当靶DNA与标记探针形成G-T或G-A末端碱基错配的双链体时,检测有一定难度。寡核苷酸探针越短,碱基错配造成的去稳定效应越明显,较易与完全的双链体分子相区分。但是,探针短,杂交产物的总体稳定性下降,信/噪比下降,影响结果的可靠性。所以,6-mer寡核苷酸矩阵芯片只能用于测定500bp的靶DNA;7-mer=2000bp,8-mer=8000bp。
SBH的应用:
① 可有效检测靶DNA中的单碱基突变;
② 可用于不同DNA片段之间的序列比较;
③ 可用于检测不同生长发育状态下细胞中特定基因的表达状况;
④ 可用于检验传统测序技术的准确性。
5. 基因的定点诱变(site-directed mutagenesis)
使已克隆基因或DNA片段中的任何一个特定碱基发生取代、插入或缺失变化的过程叫作基因的定点诱变,是基因工程和蛋白质工程的重要手段。
a. 盒式诱变(cassette mutagenesis),包括盒式取代诱变和混合寡核苷酸诱变两种方式。
b.寡核苷酸引物诱变
应用化学合成的含有突变碱基的寡核苷酸短片段做引物,进行DNA复制,使寡核苷酸引物成为新合成的DNA子链的一个部分。
C.PCRG与PCR诱变
6. 利用DNA与蛋白质的相互作用进行核酸研究.
a.凝胶滞缓实验(Gel retardation assay),又称DNA迁移率变化试验(DNA mobility shift assay--EMSA)。

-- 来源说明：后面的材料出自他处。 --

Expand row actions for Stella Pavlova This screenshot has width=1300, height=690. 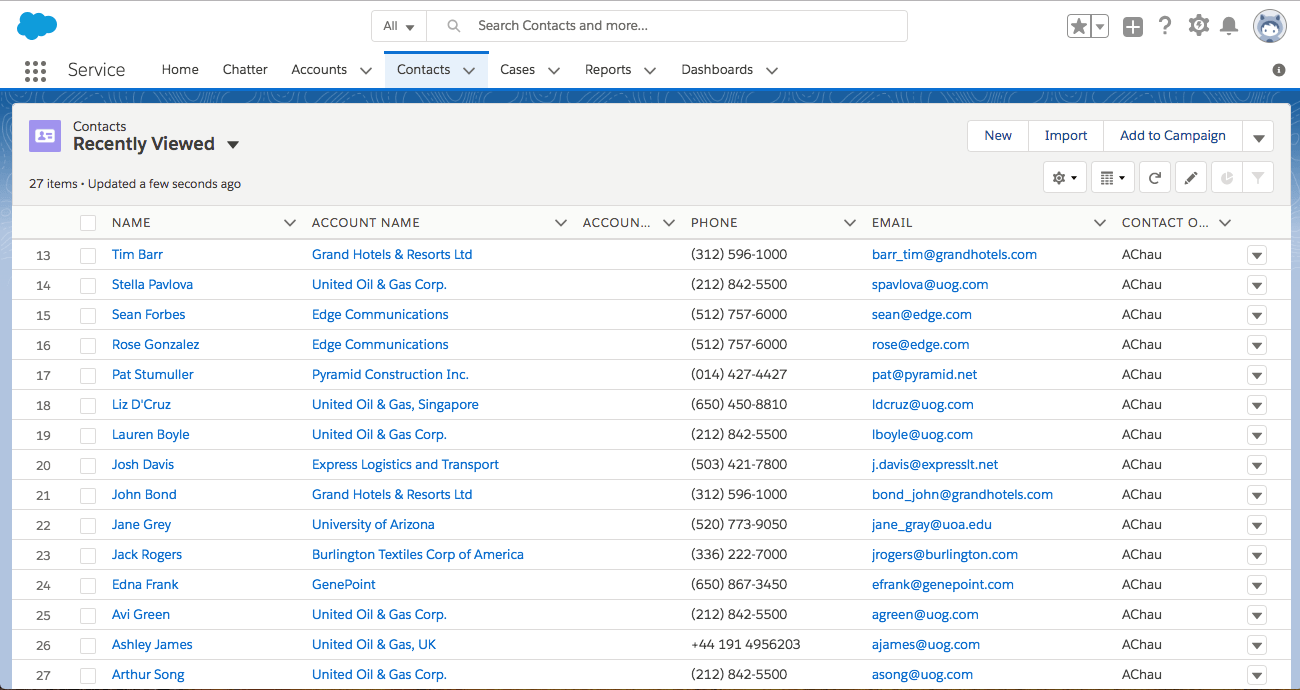click(x=1256, y=285)
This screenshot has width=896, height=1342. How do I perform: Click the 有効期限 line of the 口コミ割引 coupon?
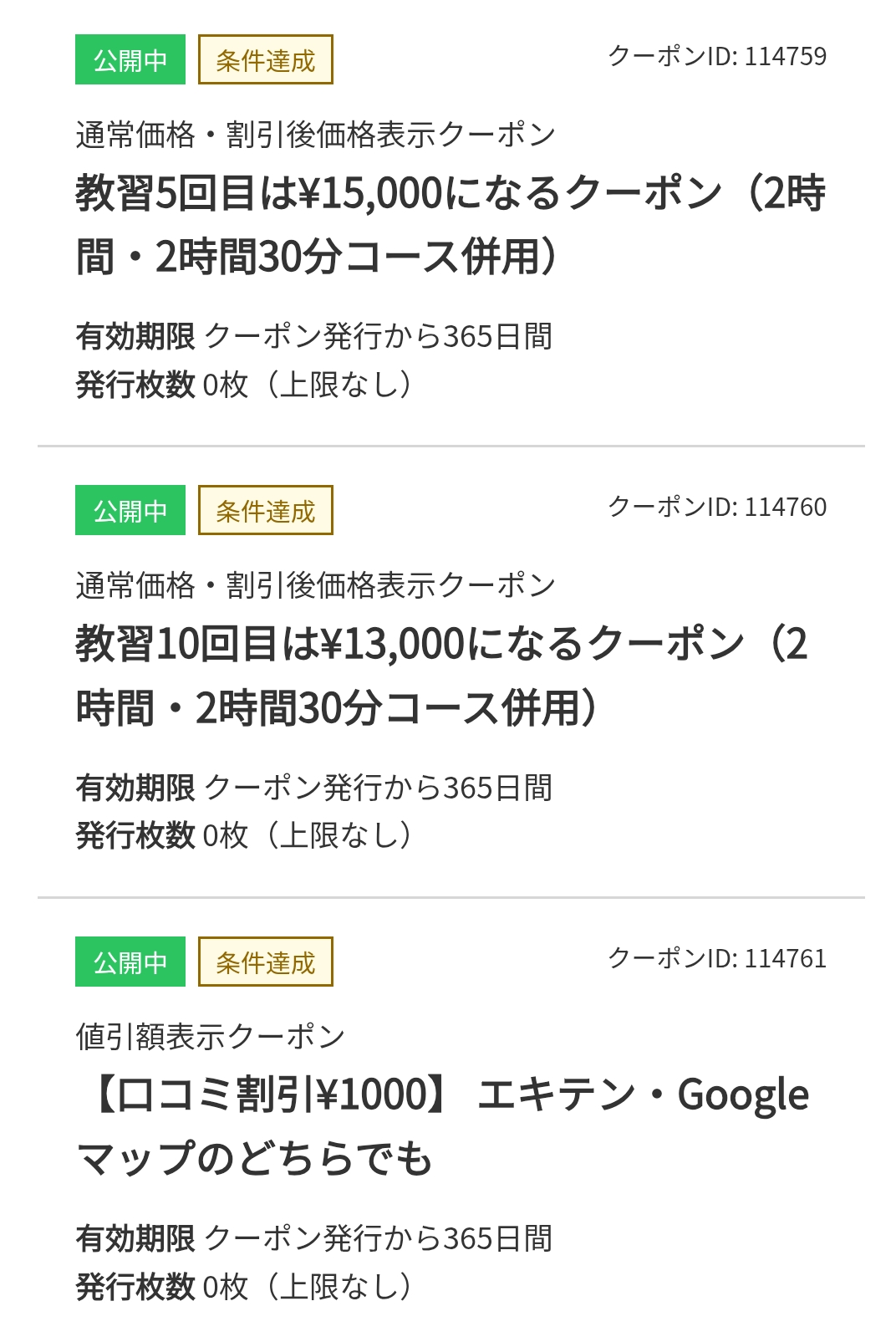click(313, 1238)
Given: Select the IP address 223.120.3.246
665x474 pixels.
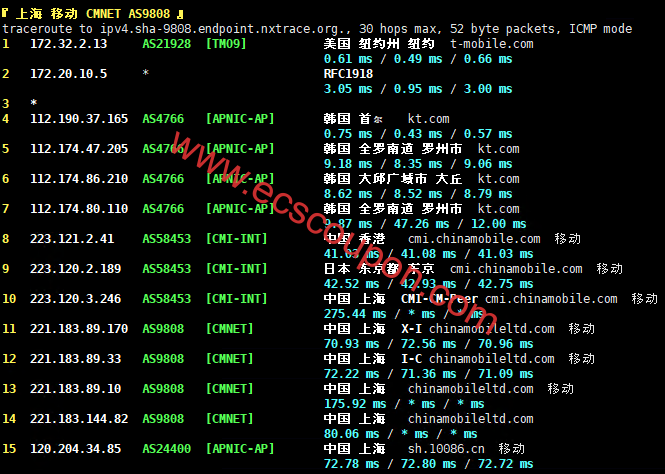Looking at the screenshot, I should (75, 299).
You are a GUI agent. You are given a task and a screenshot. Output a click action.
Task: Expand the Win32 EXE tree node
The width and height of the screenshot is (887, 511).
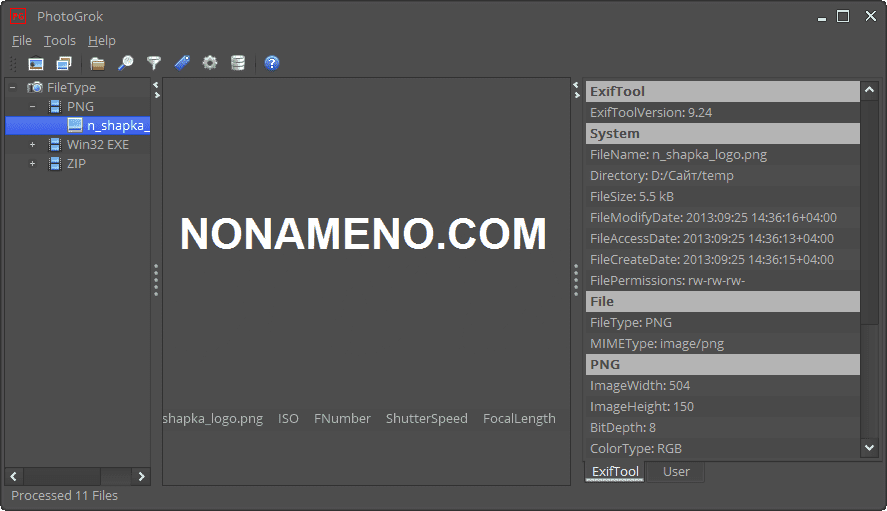pyautogui.click(x=32, y=144)
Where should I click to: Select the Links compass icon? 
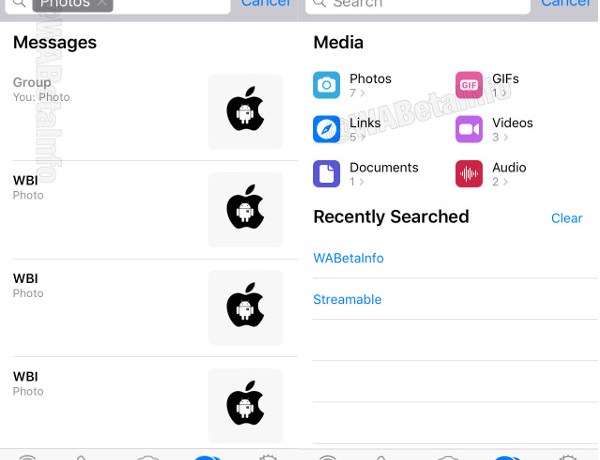pos(326,129)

b. DNase I 印迹试验(DNase I foot printing)
主要步骤:
① 用32P标记DNA双链末端,并用RE切去一端;
② 加入细胞特定周期蛋白质提取物,温育;
③ 加入适量DNaseI或硫酸二甲酯-六氢吡啶,使DNA链发生断裂。
这一反应中,DNaseI或硫酸二甲酯的用量非常关键,要保证一条链只发生一次断裂!
④沉淀DNA(包括与DNA相结合的蛋白质);
⑤进行DNA凝胶分析。
如果某个蛋白质已经与DNA的特定区段相结合,那么,它就会保证该区段DNA免受消化或降解作用。在电泳凝胶的放射自显影图片上,相应于蛋白质结合的部位不产生放射性标记的条带。
c. 甲基化干扰试验(Methylation interference assay)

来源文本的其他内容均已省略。